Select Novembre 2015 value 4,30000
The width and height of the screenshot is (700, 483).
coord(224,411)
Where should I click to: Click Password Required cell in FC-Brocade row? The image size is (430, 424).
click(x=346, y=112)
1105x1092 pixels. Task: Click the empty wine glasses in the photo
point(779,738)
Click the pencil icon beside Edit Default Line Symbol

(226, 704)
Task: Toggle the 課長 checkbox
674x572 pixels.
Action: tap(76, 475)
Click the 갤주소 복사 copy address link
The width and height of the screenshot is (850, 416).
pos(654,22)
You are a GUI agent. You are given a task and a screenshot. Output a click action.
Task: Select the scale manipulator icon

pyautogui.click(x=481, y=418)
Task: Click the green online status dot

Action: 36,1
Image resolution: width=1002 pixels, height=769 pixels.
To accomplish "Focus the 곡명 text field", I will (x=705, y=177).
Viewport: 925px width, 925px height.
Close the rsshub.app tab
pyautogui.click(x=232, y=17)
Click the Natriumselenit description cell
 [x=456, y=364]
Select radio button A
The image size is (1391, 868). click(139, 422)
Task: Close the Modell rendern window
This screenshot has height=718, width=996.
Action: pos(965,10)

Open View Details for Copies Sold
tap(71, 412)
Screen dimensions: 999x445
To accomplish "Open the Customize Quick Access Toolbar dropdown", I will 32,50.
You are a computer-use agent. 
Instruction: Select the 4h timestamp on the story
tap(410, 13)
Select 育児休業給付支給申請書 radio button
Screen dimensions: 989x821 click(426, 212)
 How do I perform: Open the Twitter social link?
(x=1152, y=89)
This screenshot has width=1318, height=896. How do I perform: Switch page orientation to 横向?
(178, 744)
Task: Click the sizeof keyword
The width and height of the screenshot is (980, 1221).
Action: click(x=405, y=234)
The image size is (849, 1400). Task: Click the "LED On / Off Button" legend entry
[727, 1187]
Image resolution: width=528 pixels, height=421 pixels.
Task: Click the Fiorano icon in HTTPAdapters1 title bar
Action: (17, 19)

--------

### Task brief
Return the data exactly. Include every record.

### Answer to the problem
Select Novembre 2015 value 4,30000
The width and height of the screenshot is (700, 483).
coord(224,411)
Where should I click to: Click Password Required cell in FC-Brocade row? The image size is (430, 424).
click(x=346, y=112)
1105x1092 pixels. Task: Click the empty wine glasses in the photo
point(779,738)
Click the pencil icon beside Edit Default Line Symbol

(226, 704)
Task: Toggle the 課長 checkbox
674x572 pixels.
Action: tap(76, 475)
Click the 갤주소 복사 copy address link
The width and height of the screenshot is (850, 416).
pos(654,22)
You are a GUI agent. You are given a task and a screenshot. Output a click action.
Task: Select the scale manipulator icon

pyautogui.click(x=481, y=418)
Task: Click the green online status dot

Action: 36,1
Image resolution: width=1002 pixels, height=769 pixels.
To accomplish "Focus the 곡명 text field", I will (x=705, y=177).
Viewport: 925px width, 925px height.
Close the rsshub.app tab
pyautogui.click(x=232, y=17)
Click the Natriumselenit description cell
 [x=456, y=364]
Select radio button A
The image size is (1391, 868). click(139, 422)
Task: Close the Modell rendern window
This screenshot has height=718, width=996.
Action: pos(965,10)

Open View Details for Copies Sold
tap(71, 412)
Screen dimensions: 999x445
To accomplish "Open the Customize Quick Access Toolbar dropdown", I will 32,50.
You are a computer-use agent. 
Instruction: Select the 4h timestamp on the story
tap(410, 13)
Select 育児休業給付支給申請書 radio button
Screen dimensions: 989x821 click(426, 212)
 How do I perform: Open the Twitter social link?
(x=1152, y=89)
This screenshot has width=1318, height=896. How do I perform: Switch page orientation to 横向?
(178, 744)
Task: Click the sizeof keyword
The width and height of the screenshot is (980, 1221).
Action: click(x=405, y=234)
The image size is (849, 1400). Task: Click the "LED On / Off Button" legend entry
[727, 1187]
Image resolution: width=528 pixels, height=421 pixels.
Task: Click the Fiorano icon in HTTPAdapters1 title bar
Action: (17, 19)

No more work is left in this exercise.